START Data for processing
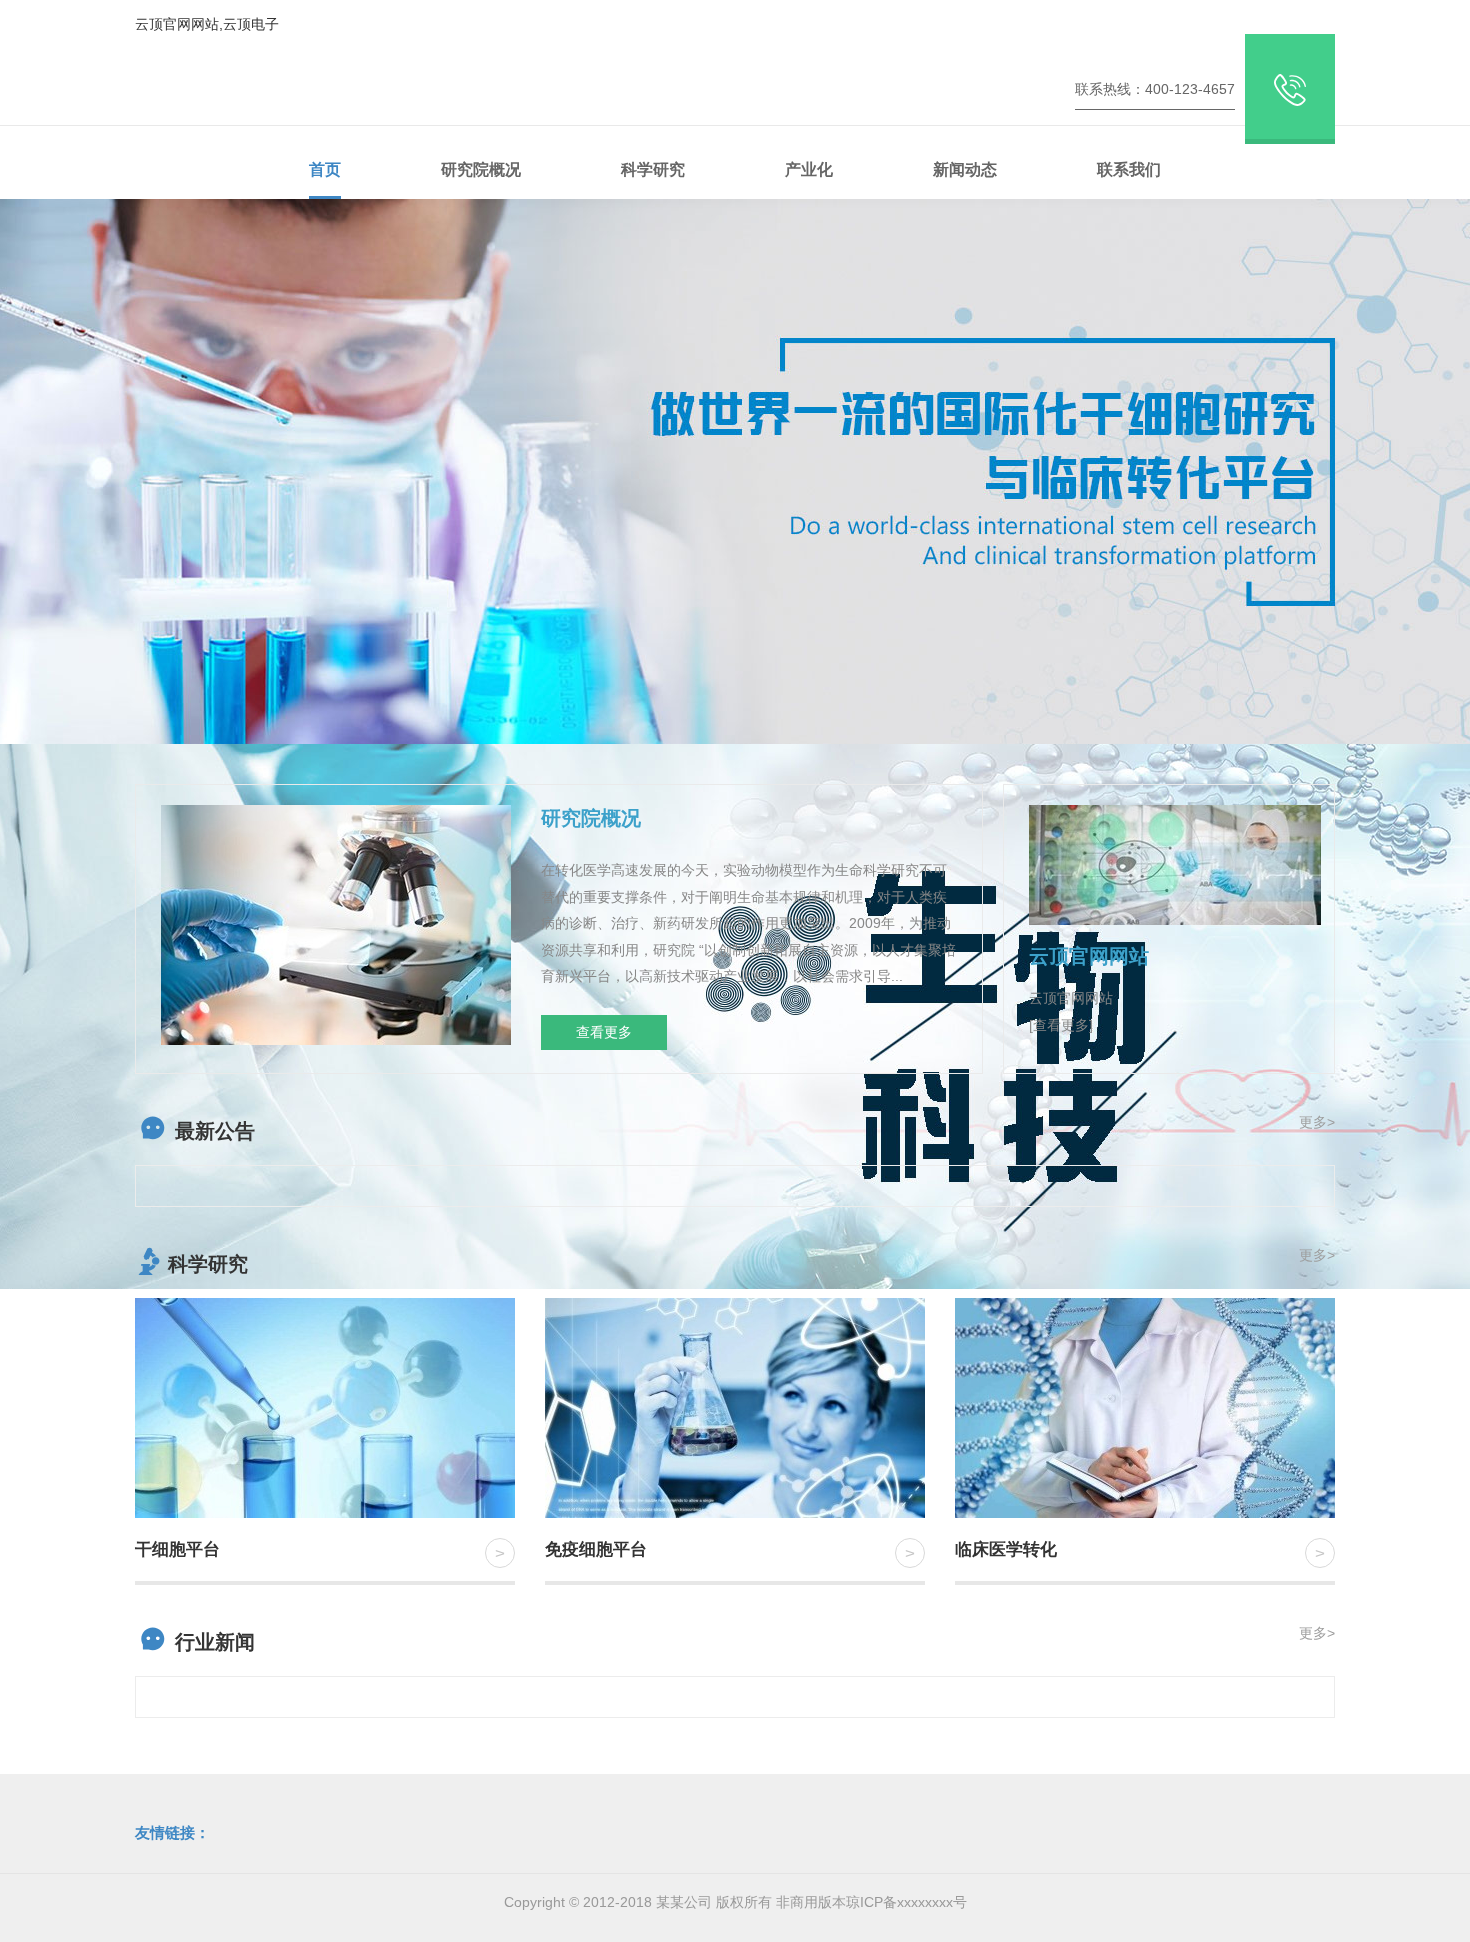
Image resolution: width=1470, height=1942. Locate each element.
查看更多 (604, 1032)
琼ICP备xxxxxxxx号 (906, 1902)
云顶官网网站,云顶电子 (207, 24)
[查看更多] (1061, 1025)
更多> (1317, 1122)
END Data for processing
START Data for processing
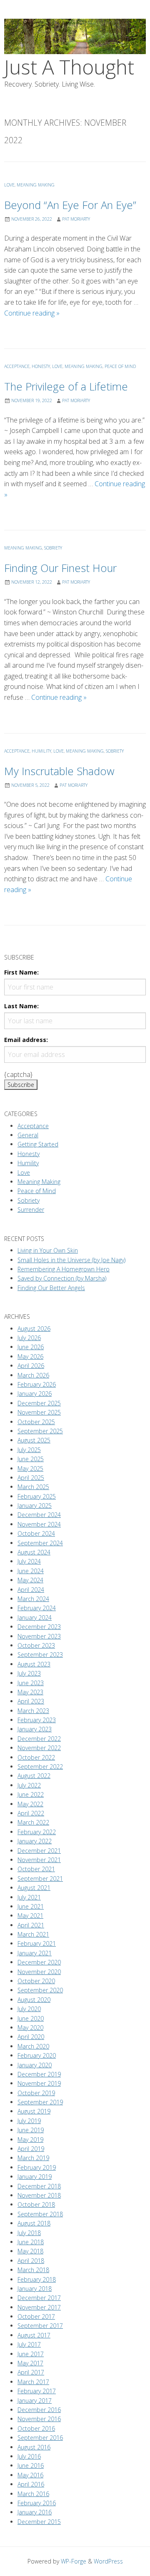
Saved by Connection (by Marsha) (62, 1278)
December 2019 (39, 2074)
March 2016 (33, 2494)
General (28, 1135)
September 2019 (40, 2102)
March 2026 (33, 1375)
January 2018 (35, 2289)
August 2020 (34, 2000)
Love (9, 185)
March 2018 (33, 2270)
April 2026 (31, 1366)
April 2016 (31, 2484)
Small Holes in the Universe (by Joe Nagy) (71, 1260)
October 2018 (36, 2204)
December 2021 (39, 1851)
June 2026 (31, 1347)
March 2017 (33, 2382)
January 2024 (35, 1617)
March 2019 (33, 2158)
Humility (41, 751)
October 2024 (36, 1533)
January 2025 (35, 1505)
END Data for processing
§ **Task requirements**: Everything starting at the line containing "Image resolution: width=1470, height=1942." and ending at the line containing "更多> (1317, 1122)" in the records above should be repeated exactly, and only that.

§ **Response to the task**:
Image resolution: width=1470, height=1942. Locate each element.
查看更多 (604, 1032)
琼ICP备xxxxxxxx号 (906, 1902)
云顶官网网站,云顶电子 (207, 24)
[查看更多] (1061, 1025)
更多> (1317, 1122)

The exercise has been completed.